Last Modified: Tuesday, August 5, 2008 at 5:15 p.m.

To some, classical music means big orchestras playing in huge concert halls. But Michael Adams, founder of Music in the Vineyards, has a different idea.

Michael Adams, a Minneapolis violist, and his wife, Daria, also a violinist, were visiting Wine Country when they came up with the idea for the Music in the Vineyards festival.
VINE MUSIC
Music in the Vineyards Napa Valley Chamber Music Festival, through Aug. 24

THIS WEEKEND
7:30 p.m. Friday — “A Love Song from Brahms”
5 p.m. Saturday — “Good to the Finnish,” featuring the Quintet for Piano and Strings by Jean Sibelius.
5 p.m. Sunday — “Romantics from the Land of the Midnight Sun”
Where: All peformed by the festival ensemble at Silverado Vineyards, 6121 Silverado Trail, Napa.
Admission: $50 at each concert.

OTHER HIGHLIGHTS
7:30 p.m. Wednesday — The FOG Trio (Fleezanis, Ohlssohn and Grebanier), The Hess Collection, 4411 Redwood Road, Napa. $50.
2 p.m. Aug. 17 — Family concert featuring Dr. Seuss’s “Gertrude McFuzz,” Meadowood, 900 Meadowood Lane, St. Helena. $20 for adults, $10 for students.
7:30 p.m. Aug. 20 — The Cypress Quartet, Merryvale Vineyards, 1000 Main St., St. Helena. $50.
Information: 258-5559, musicinthevineyards.org, napavalleymusic.org.

Now in its 14th season, the annual chamber music festival presents trios, quartets and small ensembles indoors at Napa Valley wineries, where the musicians and their listeners are never more than a few rows apart.

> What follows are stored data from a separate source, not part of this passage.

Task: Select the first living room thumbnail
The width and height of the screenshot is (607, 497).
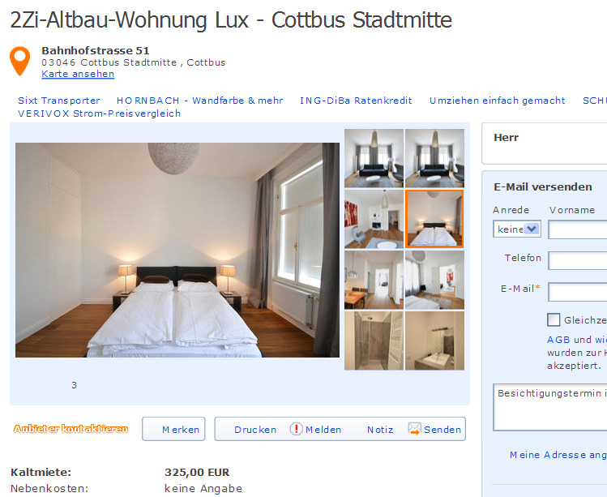Action: (374, 158)
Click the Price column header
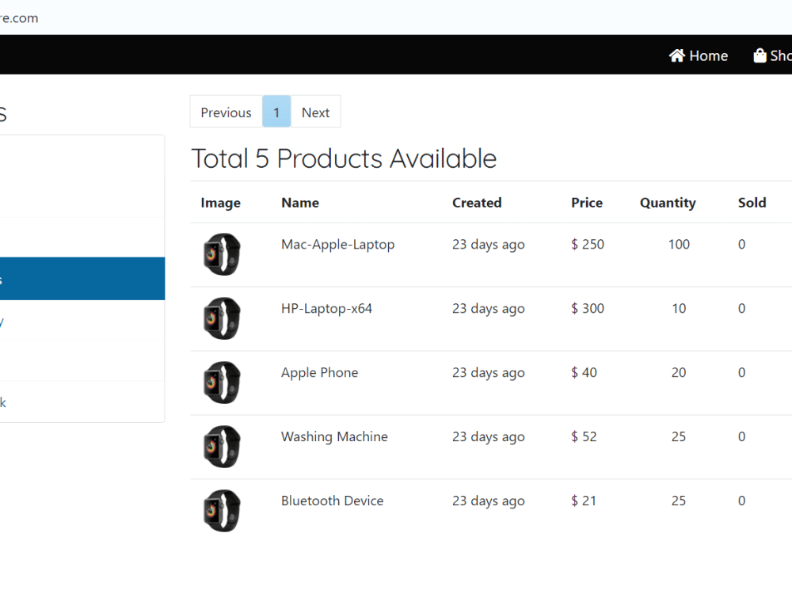792x594 pixels. pos(586,203)
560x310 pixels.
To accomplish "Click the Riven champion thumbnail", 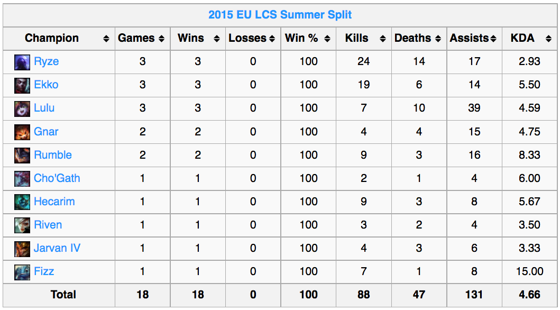I will 22,226.
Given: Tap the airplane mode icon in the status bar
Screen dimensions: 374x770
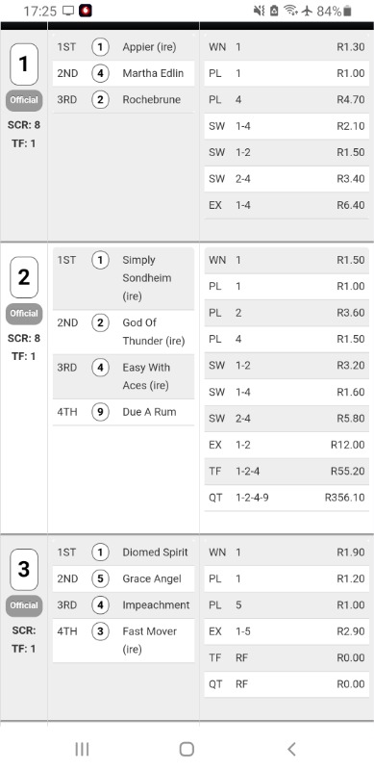Looking at the screenshot, I should [308, 11].
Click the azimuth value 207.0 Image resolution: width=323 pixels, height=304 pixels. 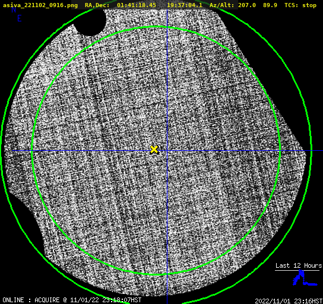(x=247, y=5)
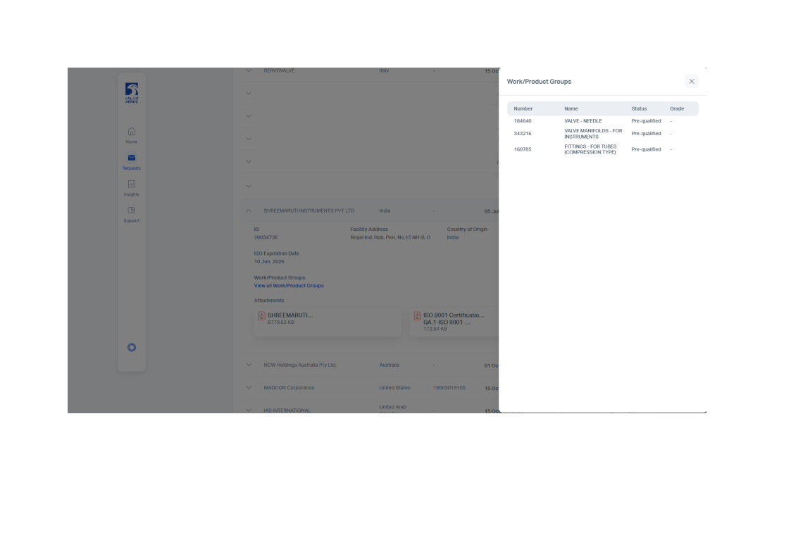The height and width of the screenshot is (559, 791).
Task: Open the Requests envelope icon
Action: coord(131,158)
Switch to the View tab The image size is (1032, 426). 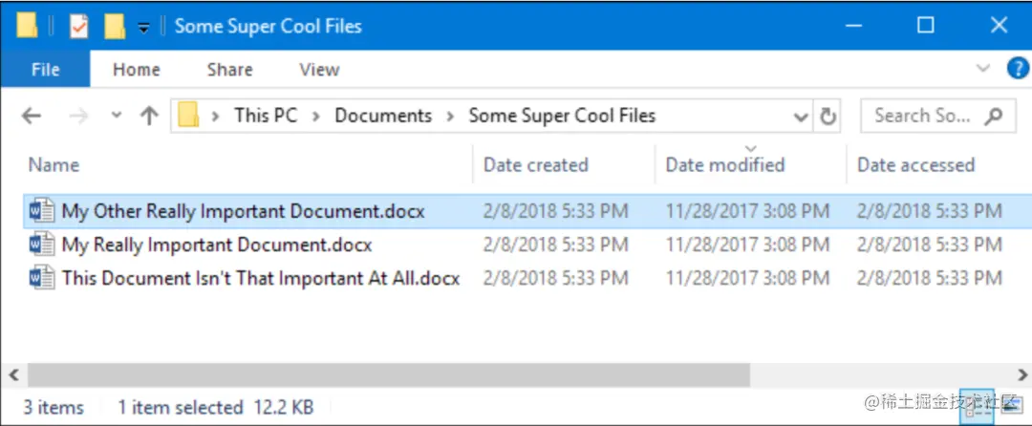(x=319, y=69)
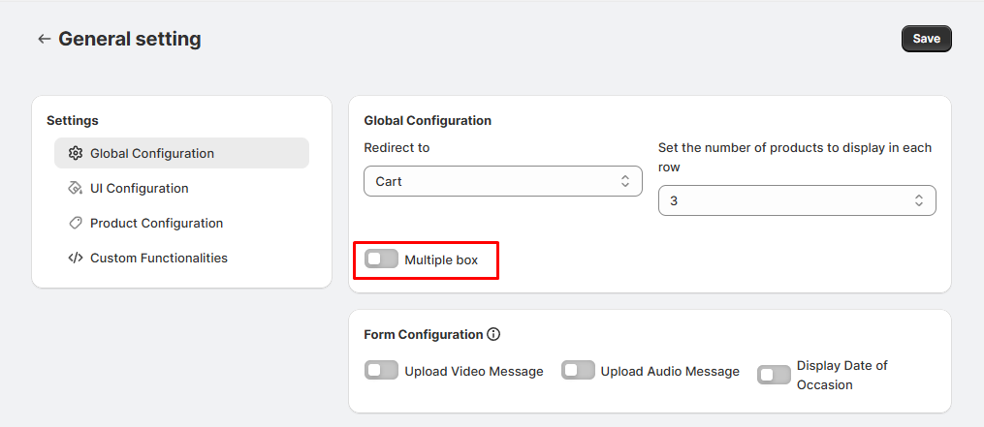Click the chevron arrows in the Cart selector
This screenshot has height=427, width=984.
[x=625, y=181]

“Chamber music, as conceived by Haydn, Mozart and Schubert, was never meant to be a spectator sport,” Adams said. “Composers would write music to be played by and with their friends, and of course, it was always done in small chambers.”

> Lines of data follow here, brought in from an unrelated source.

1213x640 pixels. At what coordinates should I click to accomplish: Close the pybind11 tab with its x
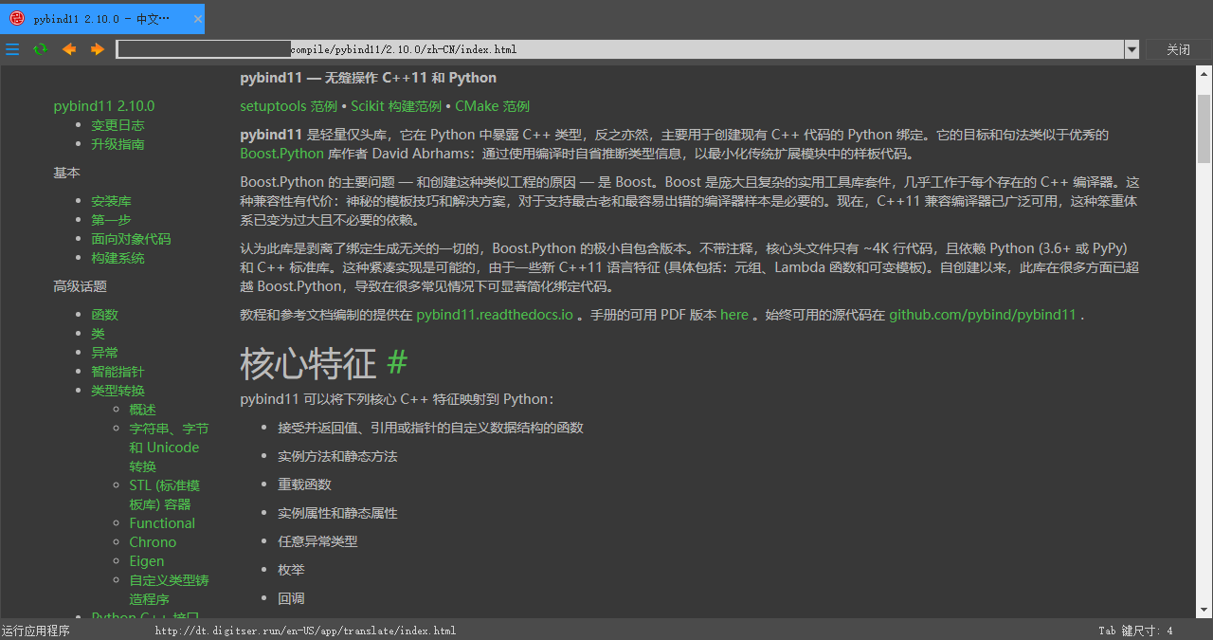(197, 18)
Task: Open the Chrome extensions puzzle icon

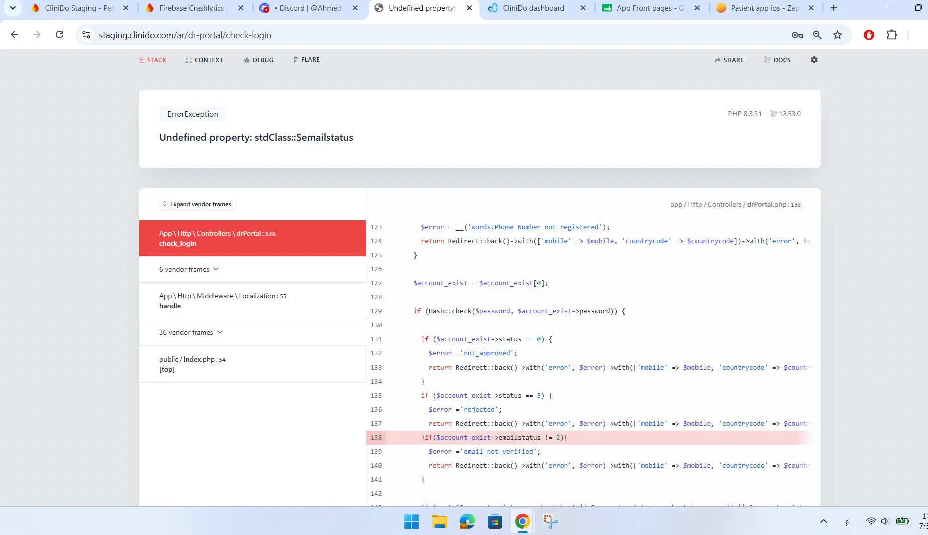Action: tap(892, 35)
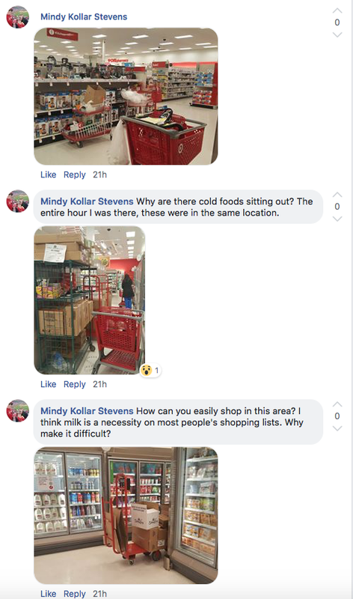Like the first photo comment
The width and height of the screenshot is (353, 599).
48,174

The two-and-a-half-week festival opened Wednesday with the internationally known Peabody Trio at Beringer Vineyards in St. Helena. This weekend, a dozen musicians will perform work by Brahms, Beethoven and others at Silverado Vineyards in Napa.

“We’re trying to restore chamber music to its original conception, and allow the audience to really see what’s going on,” Adams explained.

Guest musicians stay at the festival for a week, with trios and quartets staging their own performances, but also performing in collaboration with other visiting musicians.

“We try to involve a different mix of players,” Adams said. “We’ll get professional chamber music players that play during the year in a string quartet or professional trio to join together with people who typically play in orchestras.”

To violinist Tom Stone of San Francisco’s Cypress Quartet, which performs all over the world, the music that Adams selects is as appealing as the intimate atmosphere he creates.

“Michael Adams has a great knack for programming,” said Stone, who will perform with his quartet Aug. 20 at Merryvale Vineyards in St. Helena.

“People who come will really enjoy the concerts,” Stone said. “They’ll hear a great combination of traditional music that’s really accessible, and newer music, that’s also surprisingly accessible. It won’t be something that they’ll have to strain to figure out.”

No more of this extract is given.